*Aim A*. According to the passage on the information service economy, what have the dot-coms that survived the crash done to material markets?

------------------------------------

Information Service Economy
The turn toward the quantitative aspects of developing sustainability is not only being driven by the increasingly evident obstacles to purely qualitative approaches, but also by the opportunities for new lifestyles and work practices afforded by shifts in the nature of the economy.

For some time, macro-economists have argued that as the exchange of material goods reaches optimum efficiency, the market shifts to increasingly include the exchange of immaterial information and services. Accordingly there should be a decoupling of wealth generation and material throughput in the growth of knowledge economy in late capitalism. This may take the form of closer relations between production and consumption, or what is known is 'mass customisation', where information about the customer (eg customer relation management) is combined with flexible manufacturing (eg modular or just-in-time manufacturing) to ensure 'everything you want and nothing you don't' - in other words, enhanced resource-to-function efficiency. Or it may take the form of mostly immaterial commodities, such as professional expertise, which displace the need for material purchases, though to date this has occurred only in the business-to-business realm (eg leasing, performance contracting, outsourcing, least cost planning). Digitalisation is both a cause and effect of this economic shift, though the dot-com's that have survived the crash are only supplementing rather than supplanting material markets.

------------------------------------

*Aim B*. Please transcribe everything in the records from the line containing "You are a GUI" down to the line containing "(x=137, y=66)", and leave the pictures out.

[Entries for locating words and elements]
------------------------------------

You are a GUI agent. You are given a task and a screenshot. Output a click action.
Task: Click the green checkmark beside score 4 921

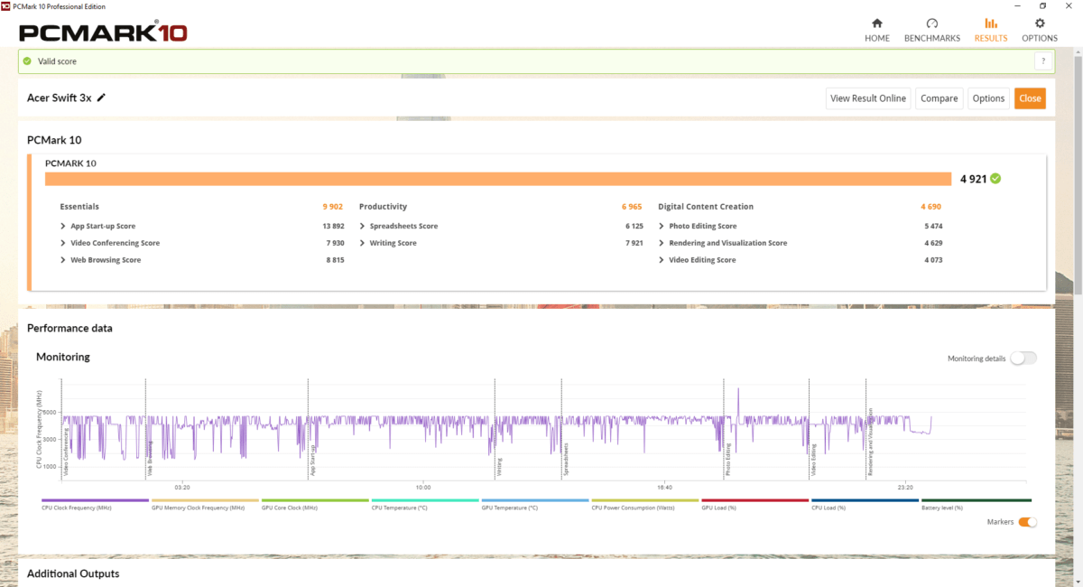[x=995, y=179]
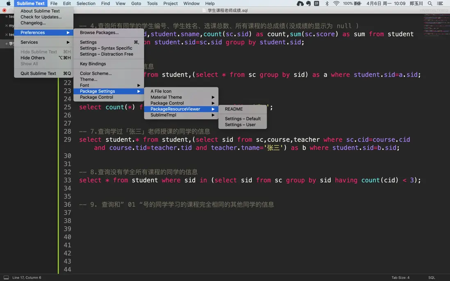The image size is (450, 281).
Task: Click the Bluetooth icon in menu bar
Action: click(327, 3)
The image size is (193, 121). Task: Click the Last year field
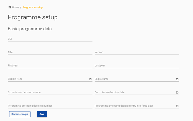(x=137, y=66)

------------------------------------

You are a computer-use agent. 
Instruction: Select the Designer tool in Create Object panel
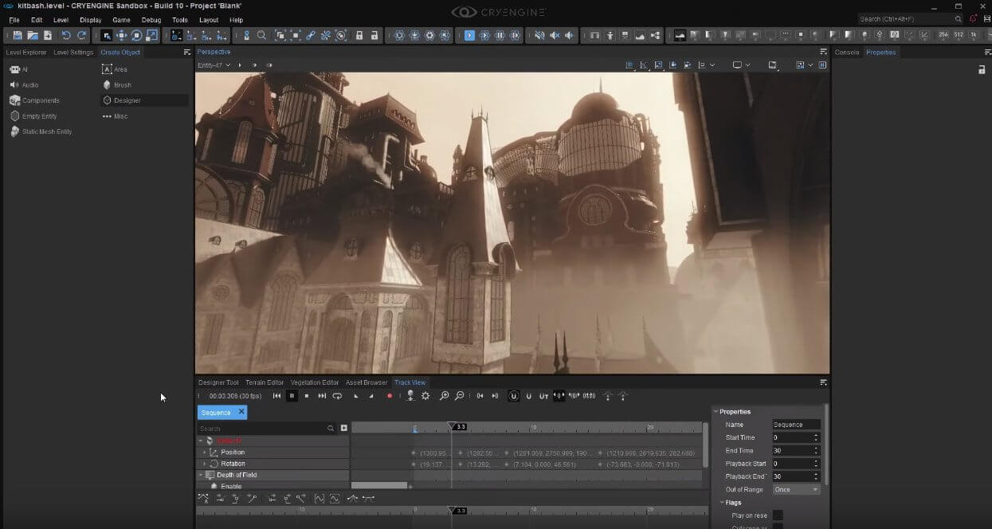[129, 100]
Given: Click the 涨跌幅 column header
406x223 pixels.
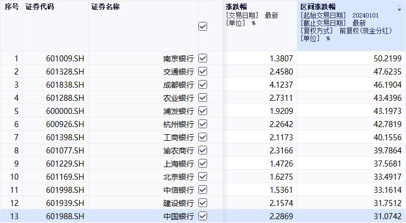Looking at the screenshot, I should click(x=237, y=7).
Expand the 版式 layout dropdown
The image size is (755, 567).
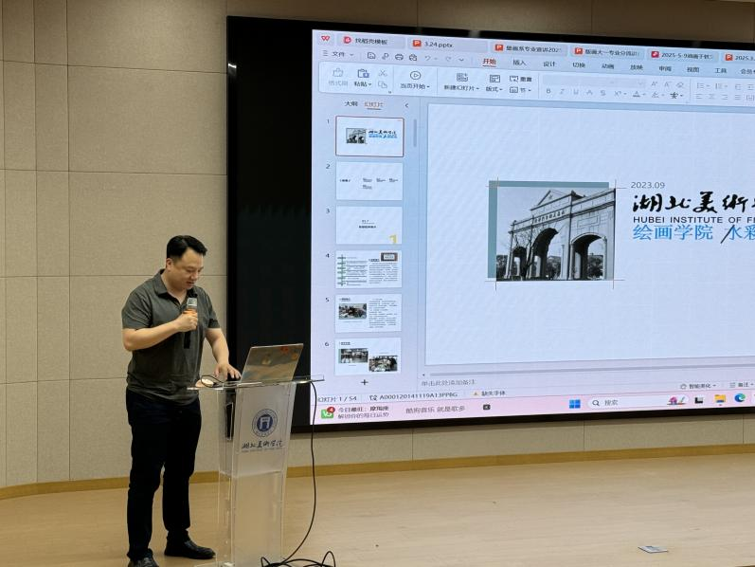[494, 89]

------------------------------------

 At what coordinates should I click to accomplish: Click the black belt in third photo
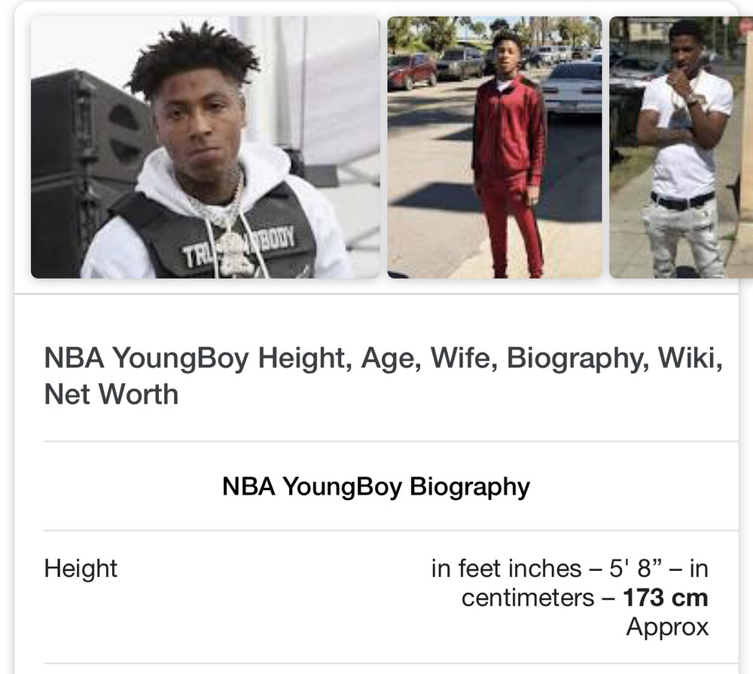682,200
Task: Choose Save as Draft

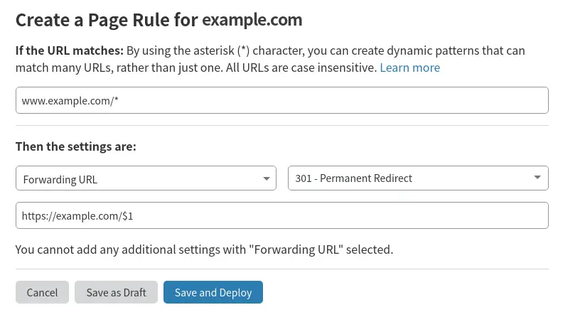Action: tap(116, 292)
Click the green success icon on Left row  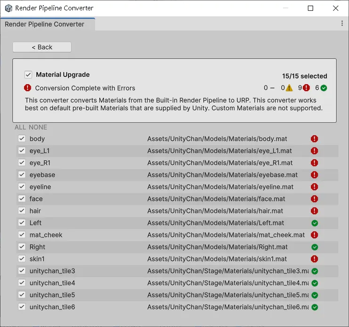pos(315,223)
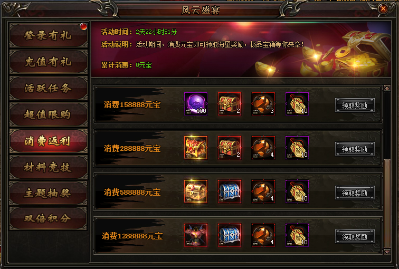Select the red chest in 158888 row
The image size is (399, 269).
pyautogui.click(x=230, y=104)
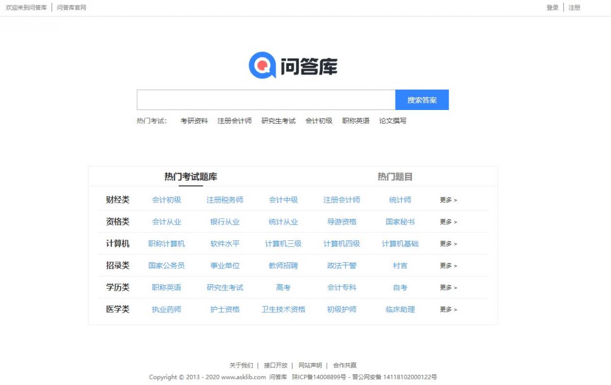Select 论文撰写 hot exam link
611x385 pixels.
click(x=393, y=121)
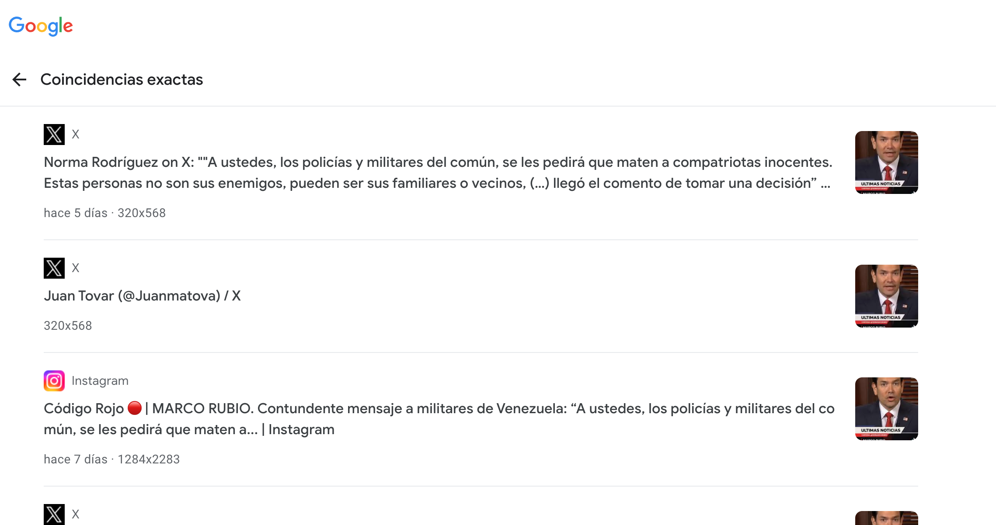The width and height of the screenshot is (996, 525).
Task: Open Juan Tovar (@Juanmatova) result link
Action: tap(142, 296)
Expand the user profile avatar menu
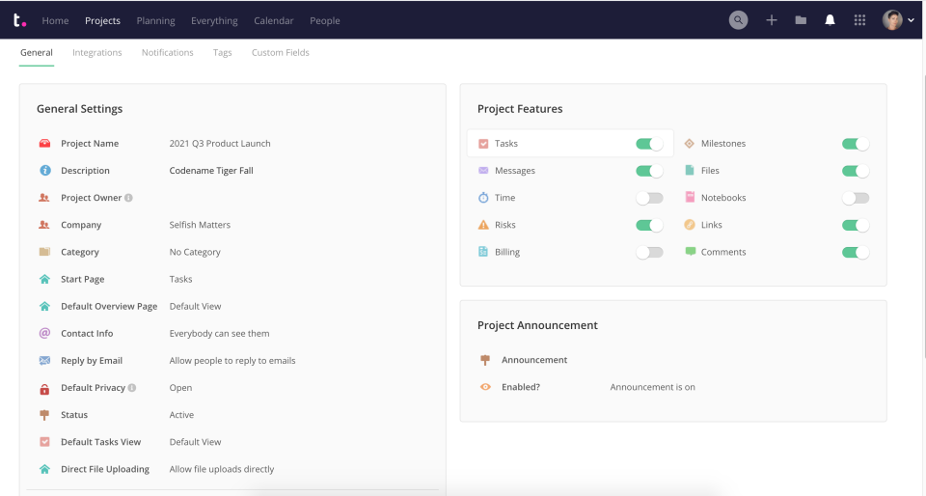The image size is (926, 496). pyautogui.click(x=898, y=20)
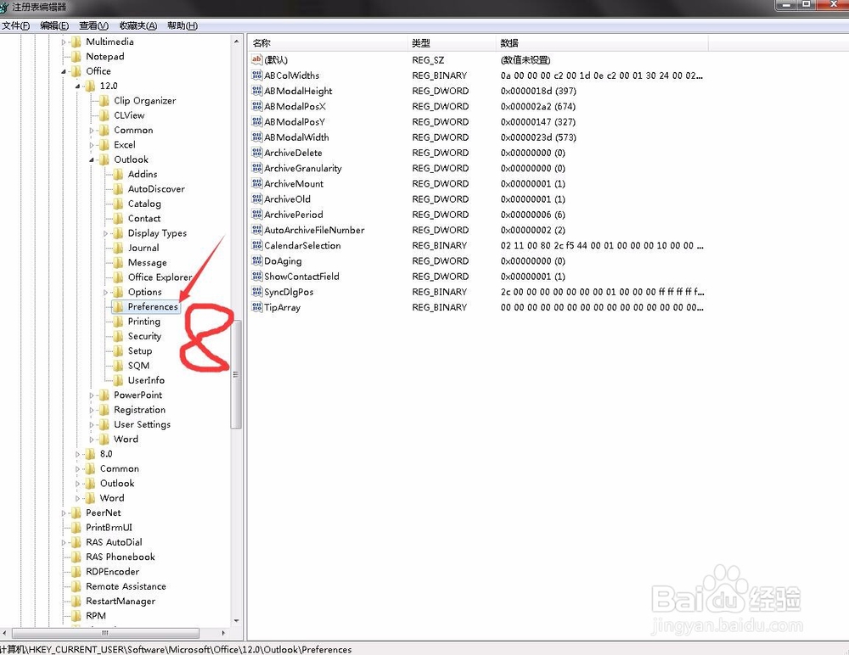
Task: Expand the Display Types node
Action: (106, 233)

------------------------------------

*Complete output A*. They have only supplemented material markets rather than supplanted them.

*Complete output B*.
You are a GUI agent. You are given a task and a screenshot. Output a click action.
Task: Click the green checkmark beside score 4 921

[x=995, y=179]
The image size is (450, 281).
Task: Click the Bluetooth icon in menu bar
Action: click(327, 3)
The image size is (193, 121). Task: Click the Last year field
(x=137, y=66)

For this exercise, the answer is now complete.